The adoptive mother, Madam Kind was in her early 40s with already 2 teenage children and she underwent induced lactation! Of course I asked of her experience which she was happy to share. Cause you see, as a medical professional, we sometimes see things from the medical perspective only – this was one of those rare opportunities (I say rare because I’m not in the gynae field that deals with this case more) for me to know the thinking process/emotional part of it. I wanted to know how difficult or how meaningful the journey was to the patient.
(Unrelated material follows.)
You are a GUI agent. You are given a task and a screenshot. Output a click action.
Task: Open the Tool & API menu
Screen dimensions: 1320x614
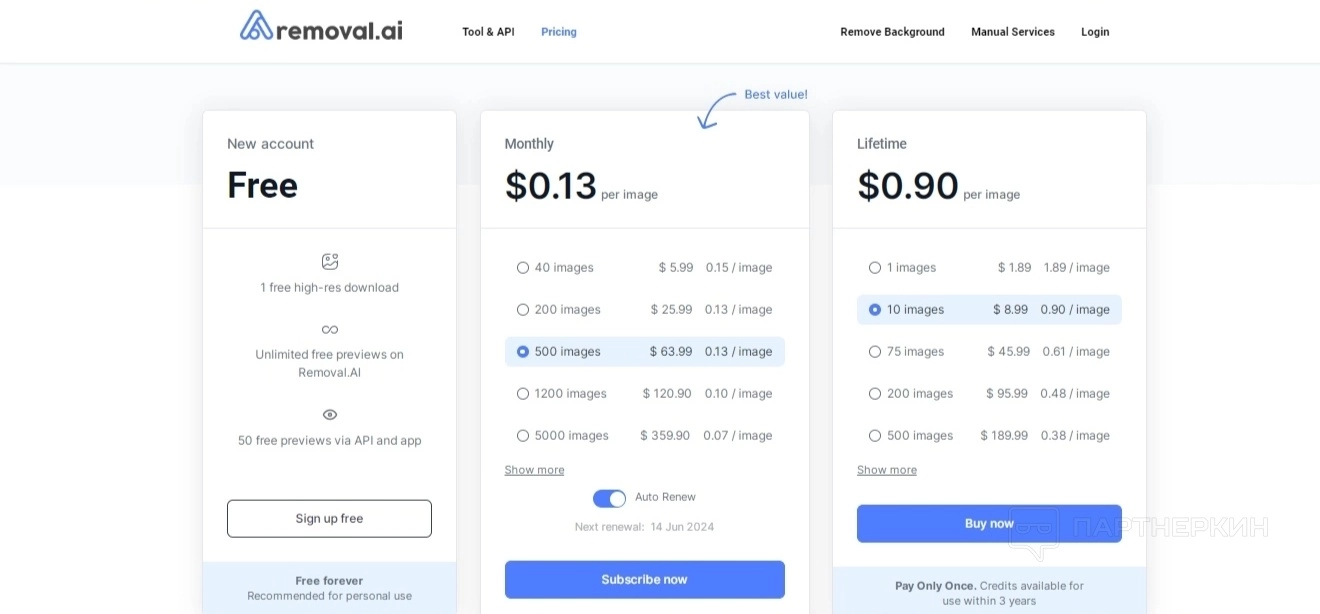pyautogui.click(x=488, y=32)
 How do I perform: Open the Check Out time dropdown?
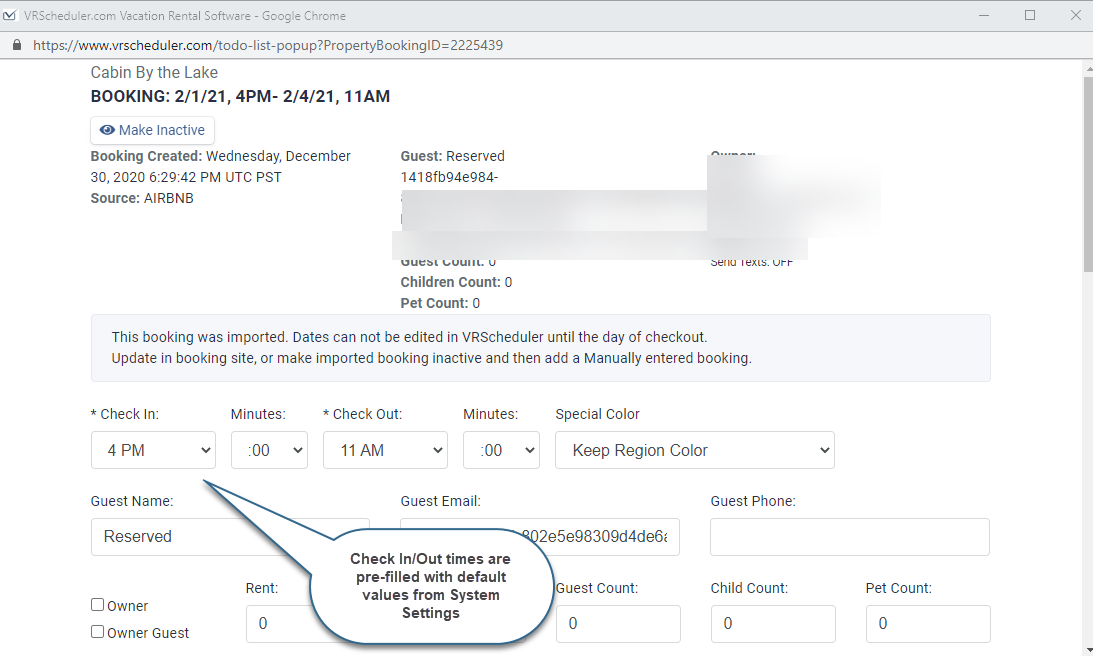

Madam Kind was working as a nurse in a private hospital when one of the specialists was looking for interested individuals to care for the baby. The search started in the biomums 3rd trimester. Coincidentally she wanted to adopt a child and when the chance came, she jumped on it.


Prior to this she had always had the intention, that if she were to adopt a child, be it a girl or boy… she would still breastfeed them. BECAUSE she wanted the child to be ‘milk-siblings’ with her current children. Hence, a mahram muabbad to her husband as well (if the baby is a girl) which instantly grants this baby the status similar to their biological child. At least they would be no issues regarding aurat amongst family members.


This particular lady started her journey as a wet nurse at Week 33 gestation of the biomum. She only had to consume Domperidone and regular pumping sessions to stimulate her breast. On good days she can store 1 ounces of milk from both breasts of which she would keep it in her freezer. The aim is to collect her breast milk as much as she could so the rules of Milk-Sibling could be fulfilled. Which is for the child (less than 2 years old) to be ‘full’ at least 5 times. And this milk is enough to grow the build and bones of the child.

Do note that the stomach of a newborn is only the size of a marble. Hence she collected more than enough for the purpose and was even able to directly breastfeed the baby.

Listening to her journey made me realize why it has always been suggested that if you wish to adopt a child outside your family – it would be best to welcome them in the family since Day 1. Tak susah kan nak bagi baby kenyang? Of course, the adoptive mother too  have to make her own sacrifices and this would not be possible if the lady did not have tremendous support from her own husband and kids.

I asked  her if she was happy with how everything turned out to which she said Alhamdulilah with great pride. Of course the family is still tied to paperwork. I did not manage to ask her regarding THAT as I had another patient to review after her. It would be interesting to learn that aspect of adoption as well.

I congratulated her on her new bundle of joy. I praised her for her diligence and mentioned the kindness and understanding of her family and co-workers as well. I feel that she should know that she was doing a good job. I am glad that the baby found a good, caring family. Insya-Allah the baby will grow up to be an outstanding khalifah.